これに対して財務省財政制度等審議会(財政審)は「2024年度改定においては、診療所の極めて良好な経営状況等を踏まえ、診療所の報酬単価を引き下げること等により、現場従事者の処遇改善等の課題に対応しつつ診療報酬本体をマイナス改定とすることが適当」と表明した。社会保障審議会医療部会、保険部会の報酬改定基本方針議論をけん制する挑戦的な内容だ。
新型コロナウイルス対策補助金746億円を、国立病院機構(NHO)と地域医療機能推進機構(JCHO)から返納させて防衛費に充てたばかりである。財政審の主張はこれを診療報酬に組み込んで前倒ししようというものだ。
新型コロナウイルス感染症と今後の新興感染症に対する施策の拡充が求められている。改正感染症法では医療措置協定締結が定められた。都道府県から協定締結医療機関になるよう要請があれば、全ての医療機関には協議に応じる義務が課されている。設備やマンパワーなどの裏付けになる診療報酬対応は政府の義務ではないか。感染症対応に十分な病室や居室の環境整備、ICT関連の整備も重要である。今後の地域医療体制維持のため、地域に密着した医療機関を適切に評価して支える視点も欠かせない。

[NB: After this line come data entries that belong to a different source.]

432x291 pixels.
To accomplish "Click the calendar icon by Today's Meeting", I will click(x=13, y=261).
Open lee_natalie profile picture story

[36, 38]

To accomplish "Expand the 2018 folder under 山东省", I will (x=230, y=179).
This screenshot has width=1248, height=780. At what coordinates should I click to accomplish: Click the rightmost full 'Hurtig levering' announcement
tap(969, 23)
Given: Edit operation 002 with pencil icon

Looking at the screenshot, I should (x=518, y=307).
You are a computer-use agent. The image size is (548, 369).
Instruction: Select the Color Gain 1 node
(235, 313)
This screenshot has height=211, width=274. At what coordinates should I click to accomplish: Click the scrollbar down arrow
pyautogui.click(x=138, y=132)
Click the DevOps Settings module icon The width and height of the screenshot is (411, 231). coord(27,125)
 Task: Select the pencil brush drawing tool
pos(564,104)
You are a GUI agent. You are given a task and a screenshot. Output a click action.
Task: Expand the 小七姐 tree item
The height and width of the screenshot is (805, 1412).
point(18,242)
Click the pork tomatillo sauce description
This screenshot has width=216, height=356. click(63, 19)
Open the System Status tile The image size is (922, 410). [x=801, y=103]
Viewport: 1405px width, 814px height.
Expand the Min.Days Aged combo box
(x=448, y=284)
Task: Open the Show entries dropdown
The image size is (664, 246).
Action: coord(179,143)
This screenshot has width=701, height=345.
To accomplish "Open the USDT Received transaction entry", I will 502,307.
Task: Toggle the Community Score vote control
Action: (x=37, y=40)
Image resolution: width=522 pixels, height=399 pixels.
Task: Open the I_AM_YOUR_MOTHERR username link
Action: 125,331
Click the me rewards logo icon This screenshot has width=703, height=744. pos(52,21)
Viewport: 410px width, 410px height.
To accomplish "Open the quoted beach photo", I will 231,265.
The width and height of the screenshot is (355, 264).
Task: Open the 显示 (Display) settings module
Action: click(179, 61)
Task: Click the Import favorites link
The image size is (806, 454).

国民皆保険制度の原則の一つは、国民全員が公的医療保険で保障される(厚労省)ことである。財政審は、「大きなリスクは共助、小さなリスクは自助」が原則だとしてこれを真っ向から否定している。防衛費を聖域化したまま、プライマリーバランスのつけを医療制度に回す論理にほかならない。
「物価高騰・賃金上昇、経営の状況、支え手が減少する中での人材確保の必要性、患者・利用者負担・保険料負担への影響を踏まえ、患者・利用者が必要なサービスが受けられるよう、必要な対応を行う」のが骨太方針2023である。国民の安全保障のための予算編成と診療報酬改定を求めたい。社会保障など国民生活関連分野の予算を防衛費に献上するのではなく、とりわけ医療、介護、福祉の権利保障という観点からバランスを取るべきである。